Eher überraschend im Finale steht Dons aus Lettland, aber von Männern gesungene Balladen waren heuer rar gesäht – und „Hollow“ konnte mit einem starken Refrain punkten.

Spezialfall Israel

Ein Wiedersehen gibt es am Samstag auch mit der israelischen Sängerin Eden Golan. An der Ballade „Hurricane“ ist handwerklich wenig auszusetzen, die Debatte über den heurigen Israel-Beitrag läuft auch auf einer ganz anderen Ebene. Am Donnerstag gab es in Malmö eine große, wenn auch überschaubare und friedliche Pro-Palästina-Demo. In den sozialen Netzwerken wird unter den Song-Contest-Hashtags das Vorgehen der israelischen Armee im Gazastreifen angeprangert, und auch in der Halle gab es laute Buhrufe nach dem Auftritt der israelischen Sängerin, der mit aufgezeichnetem Applaus überspielt wurde.

Israel: Eden Golan – „Hurricane“

Aus der großen Schar der allein singenden Frauen schafften es noch Griechenland und Georgien. Die Griechin Marina Satti bringt mit „Zari“ eine Mischung aus Kopfstimme, brüchigen Elektronikbeats und Sirtaki auf die Bühne – inszeniert mit Selfiekamera. Nutsa Buzaladze aus Georgien liefert zu Dancestampfer „Firefighter“ eine akrobatische Tanzshow mit Bodengymnastik.

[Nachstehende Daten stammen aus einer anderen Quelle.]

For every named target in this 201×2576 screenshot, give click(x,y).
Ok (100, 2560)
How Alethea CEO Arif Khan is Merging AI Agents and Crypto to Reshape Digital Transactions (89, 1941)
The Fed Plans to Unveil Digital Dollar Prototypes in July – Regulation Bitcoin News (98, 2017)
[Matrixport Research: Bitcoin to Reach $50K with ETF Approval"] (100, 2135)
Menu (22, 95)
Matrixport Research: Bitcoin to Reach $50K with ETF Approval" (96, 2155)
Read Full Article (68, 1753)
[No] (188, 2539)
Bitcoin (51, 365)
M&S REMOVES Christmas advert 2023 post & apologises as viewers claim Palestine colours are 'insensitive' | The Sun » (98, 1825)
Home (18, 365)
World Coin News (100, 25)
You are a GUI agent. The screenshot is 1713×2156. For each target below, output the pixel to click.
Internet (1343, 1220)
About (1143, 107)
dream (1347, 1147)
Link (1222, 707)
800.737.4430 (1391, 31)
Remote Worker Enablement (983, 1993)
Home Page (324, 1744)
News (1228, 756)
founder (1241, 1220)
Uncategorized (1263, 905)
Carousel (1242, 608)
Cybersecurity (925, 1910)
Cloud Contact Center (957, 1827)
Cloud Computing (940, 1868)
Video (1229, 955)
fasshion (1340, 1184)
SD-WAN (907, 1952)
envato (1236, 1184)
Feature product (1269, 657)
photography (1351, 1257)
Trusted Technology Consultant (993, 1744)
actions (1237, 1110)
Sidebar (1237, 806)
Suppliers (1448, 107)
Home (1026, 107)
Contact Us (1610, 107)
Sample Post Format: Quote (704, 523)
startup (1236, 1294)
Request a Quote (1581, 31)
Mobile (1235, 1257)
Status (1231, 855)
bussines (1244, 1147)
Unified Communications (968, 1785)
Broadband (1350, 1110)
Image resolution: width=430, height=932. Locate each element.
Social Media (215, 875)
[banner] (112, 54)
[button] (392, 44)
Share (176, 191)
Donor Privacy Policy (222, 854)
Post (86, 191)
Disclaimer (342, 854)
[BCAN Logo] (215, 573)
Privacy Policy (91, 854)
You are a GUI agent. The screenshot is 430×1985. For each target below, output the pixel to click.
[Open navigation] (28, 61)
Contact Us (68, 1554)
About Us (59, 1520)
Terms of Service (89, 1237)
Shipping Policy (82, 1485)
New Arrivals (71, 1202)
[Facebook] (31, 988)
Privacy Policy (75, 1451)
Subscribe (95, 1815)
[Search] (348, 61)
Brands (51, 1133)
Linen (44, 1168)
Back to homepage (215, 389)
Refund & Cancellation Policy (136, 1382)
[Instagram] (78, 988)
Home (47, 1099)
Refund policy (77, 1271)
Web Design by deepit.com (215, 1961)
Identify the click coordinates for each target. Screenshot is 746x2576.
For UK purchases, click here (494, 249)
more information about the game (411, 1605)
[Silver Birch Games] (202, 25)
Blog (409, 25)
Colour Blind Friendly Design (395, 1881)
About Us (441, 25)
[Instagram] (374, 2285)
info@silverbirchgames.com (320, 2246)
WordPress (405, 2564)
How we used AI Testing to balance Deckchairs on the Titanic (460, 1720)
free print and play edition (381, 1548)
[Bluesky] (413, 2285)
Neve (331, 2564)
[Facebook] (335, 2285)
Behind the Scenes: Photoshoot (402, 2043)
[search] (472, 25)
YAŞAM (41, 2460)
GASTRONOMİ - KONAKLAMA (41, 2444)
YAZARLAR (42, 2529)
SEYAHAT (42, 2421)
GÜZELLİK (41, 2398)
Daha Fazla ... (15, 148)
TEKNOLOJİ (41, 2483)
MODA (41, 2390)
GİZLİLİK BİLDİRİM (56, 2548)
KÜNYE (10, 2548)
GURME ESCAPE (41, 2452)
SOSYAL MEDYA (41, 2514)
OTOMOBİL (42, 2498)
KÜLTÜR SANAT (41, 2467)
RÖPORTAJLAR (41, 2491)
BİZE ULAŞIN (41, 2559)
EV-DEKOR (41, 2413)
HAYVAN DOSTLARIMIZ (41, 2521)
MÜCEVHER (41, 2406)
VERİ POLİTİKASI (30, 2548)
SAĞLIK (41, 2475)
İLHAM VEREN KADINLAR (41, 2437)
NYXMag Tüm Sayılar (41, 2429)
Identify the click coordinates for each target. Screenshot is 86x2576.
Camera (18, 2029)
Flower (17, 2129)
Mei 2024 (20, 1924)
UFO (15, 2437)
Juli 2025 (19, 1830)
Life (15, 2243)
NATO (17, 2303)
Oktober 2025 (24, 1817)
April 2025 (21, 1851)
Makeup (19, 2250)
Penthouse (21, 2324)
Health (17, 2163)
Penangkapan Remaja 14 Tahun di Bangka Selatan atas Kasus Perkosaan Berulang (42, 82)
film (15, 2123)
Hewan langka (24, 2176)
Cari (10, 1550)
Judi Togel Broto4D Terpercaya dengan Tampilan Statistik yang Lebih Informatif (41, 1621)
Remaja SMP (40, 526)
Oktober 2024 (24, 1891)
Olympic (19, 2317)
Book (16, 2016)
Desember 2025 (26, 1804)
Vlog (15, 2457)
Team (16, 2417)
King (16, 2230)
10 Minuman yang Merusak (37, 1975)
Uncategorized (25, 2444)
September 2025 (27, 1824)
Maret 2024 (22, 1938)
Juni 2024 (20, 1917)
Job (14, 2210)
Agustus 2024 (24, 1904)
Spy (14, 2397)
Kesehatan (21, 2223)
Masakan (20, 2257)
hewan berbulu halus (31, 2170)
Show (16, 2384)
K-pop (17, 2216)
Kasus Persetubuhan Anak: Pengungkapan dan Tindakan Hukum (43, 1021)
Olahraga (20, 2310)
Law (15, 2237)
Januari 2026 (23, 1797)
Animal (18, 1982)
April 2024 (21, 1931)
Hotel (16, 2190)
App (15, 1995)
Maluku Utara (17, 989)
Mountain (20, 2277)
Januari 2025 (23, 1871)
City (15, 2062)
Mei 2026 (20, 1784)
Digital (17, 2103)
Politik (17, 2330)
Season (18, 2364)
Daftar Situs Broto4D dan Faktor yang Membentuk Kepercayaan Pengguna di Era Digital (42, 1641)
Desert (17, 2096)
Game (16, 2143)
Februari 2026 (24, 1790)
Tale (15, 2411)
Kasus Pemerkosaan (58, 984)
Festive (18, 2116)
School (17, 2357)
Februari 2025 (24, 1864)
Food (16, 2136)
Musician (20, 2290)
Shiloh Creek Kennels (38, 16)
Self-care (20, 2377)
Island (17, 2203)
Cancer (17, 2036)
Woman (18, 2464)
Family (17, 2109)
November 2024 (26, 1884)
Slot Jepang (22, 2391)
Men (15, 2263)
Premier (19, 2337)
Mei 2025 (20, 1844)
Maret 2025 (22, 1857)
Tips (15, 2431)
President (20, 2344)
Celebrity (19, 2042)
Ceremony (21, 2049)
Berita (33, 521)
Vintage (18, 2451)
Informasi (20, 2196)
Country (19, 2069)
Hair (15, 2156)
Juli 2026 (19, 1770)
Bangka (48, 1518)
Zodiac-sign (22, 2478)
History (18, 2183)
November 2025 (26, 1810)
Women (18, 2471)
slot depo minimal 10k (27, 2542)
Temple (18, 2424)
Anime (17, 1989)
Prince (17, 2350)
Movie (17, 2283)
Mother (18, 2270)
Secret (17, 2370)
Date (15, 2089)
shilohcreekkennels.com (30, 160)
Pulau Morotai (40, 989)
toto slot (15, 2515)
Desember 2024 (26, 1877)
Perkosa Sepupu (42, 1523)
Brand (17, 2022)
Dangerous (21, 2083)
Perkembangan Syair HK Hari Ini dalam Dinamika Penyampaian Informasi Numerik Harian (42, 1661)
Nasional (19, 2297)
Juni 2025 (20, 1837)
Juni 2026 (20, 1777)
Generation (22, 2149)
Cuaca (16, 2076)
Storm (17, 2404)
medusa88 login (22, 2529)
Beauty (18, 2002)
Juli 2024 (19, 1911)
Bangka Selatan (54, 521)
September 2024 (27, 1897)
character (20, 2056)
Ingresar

Griechenland: Marina Satti – „Zari“

Für sechs reichte es nicht

Ganz ähnlich hatte zuvor Maltas Sarah Bonnici mit „Loop“ den Abend eröffnet, ihre Performance überzeugte aber ebenso wenig wie die Startnummer zwei, Besa aus Albanien – für beide ist das Semifinale die Endstation. Auch Sängerin Saba konnte mit ihrer statischen Performance zu „Sand“ nicht genügend Publikumsstimmen einfahren, vor einigen Jahren und wohl auch im ersten Semifinale hätte sie größere Chancen aufs Finale gehabt.

Auch eine optisch recht ansprechende Performance mit tanzenden Plüschhasen, Skeletten in Moonboots und Comicfiguren auf den LED-Wänden bot die Rockband Megara für San Marino. Auch für sie sollte das nicht reichen.

Vielleicht unter Wert geschlagen muss auch Aiko aus Tschechien am Samstag zusehen. Ihr Pop-Punk-Song „Pedestal“ fiele selbst im Formatradio nicht unangenehm auf. Und eher überraschend war auch für Mustii aus Belgien im Semifinale Schluss: Sein Refrain in „Before the Party’s Over“ kam nach zwei faden Minuten einfach zu spät.

Tschechien: Aiko – „Pedestal“

Frankreich und Italien mit gegensätzlichen Ansätzen

Wie am Dienstag durften sich auch am Donnerstag drei der fix qualifizierten Länder präsentieren. Slimane aus Frankreich setzte dabei voll auf seine Stimme und verzichtete auf jeden Firlefanz. Die längste Zeit seines Song „Mon Amour“ singt er in dieselbe Kamera und zeigt seine stimmliche Stärke auch ohne Mikro. Dem Song fehlt vielleicht ein wenig der Pep, um ganz oben zu landen, ein Spitzenplatz ist ihm aber wohl sicher.

Italien geht mit Angelina Mango einen ganz anderen Weg, sie präsentiert ihren recht raffinierten Song „La Noia“ in einem floralen Dschungel, in dem Kostüme und Hintergrundvisuals kaum zu trennen sind. Möglicherweise nimmt sie sich damit am Samstag einige Chancen.

Spaniens Nebulossa bei ihrer Performance im zweiten Halbfinale des Song Contest

EBU/Sarah Louise Bennett
Sängerin Maria Bas als Teil des Duos Nebulossa für Spanien

Und dann war da noch Spanien. Das Duo Nebulossa lässt – wohl als ironische Antwort auf sehr viel nackte Frauenhaut – zwei Männer sehr textilfrei auf der Bühne tanzen, während Sängerin Maria Bas als Dolly-Parton-Lookalike ihren feministischen Slogan „Zorra“ singt.